Jet-lagged as you might expect for a British writer/illustrator just arriving from L.A., having promoted his film, and looking as you might imagine a mad scientist crossed with Gene Wilder, Charlie Mackesy held forth at a luncheon at the Whitby Hotel, signing cupcake boxes, posters, copies of his book, and telling a story about how his teaching drawing to a Holocaust survivor helped the man, now 100, unleash painful memories. His energy seemed remarkable, but the occasion, a celebration of the film adapted from his beloved book, The Boy, the Mole, the Fox and the Horse, was nominated for a Best Animated Short Film Oscar. Then you realize he’s fueled by the film, a fable with a fresh message. Starting with an encounter between a boy and a mole who is looking for cake in a snowy landscape—(well, isn’t everyone?)—the film addresses a fundamental question: the mole asks, “What do you want to be when you grow up?” The boy answers: “Kind.”
Okay. Simple enough. The mole voiced by Tom Hollander thinks he sees a cake, and even when he discovers it is a tree, there’s no disappointment, well, not really, because the tree is the most perfect tree, just as the boy, the mole, the fox, and the horse they encounter on their journey are drawn with a romantic perfection, becoming kind together, and yes, a family. The fox—gently voiced by Idris Elba—bares his teeth.

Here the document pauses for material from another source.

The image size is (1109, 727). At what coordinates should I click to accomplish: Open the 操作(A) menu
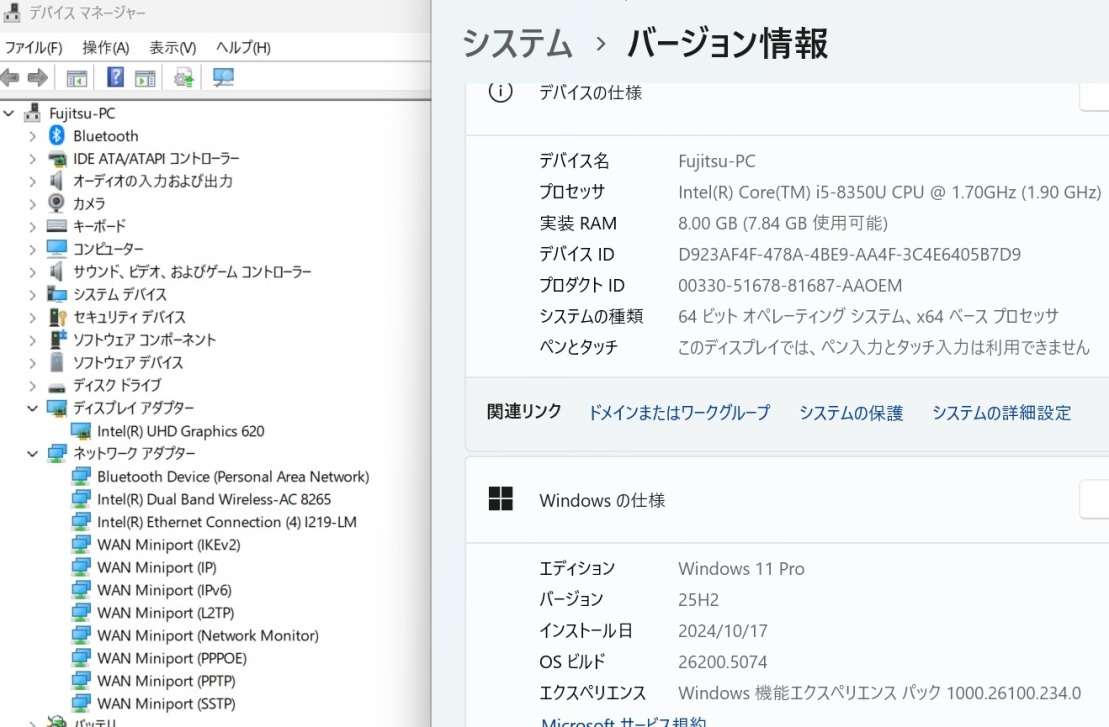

He could just as easily have eaten the mole who saved him from a trap—but he doesn’t and saves him right back from drowning in fast-moving icy waters.
A major alteration from the book to the film was that the boy says he is lost, providing a plot to find home, although the major moments come from the lessons in fellowship learned en route. As to getting the A-list actors, Charlie Mackesy said, Gabriel Byrne was the hardest to cast and finally, he asked, “Will you be the horse?” Byrne said, “I am the horse.”
And then, after lunch, we all ate cake.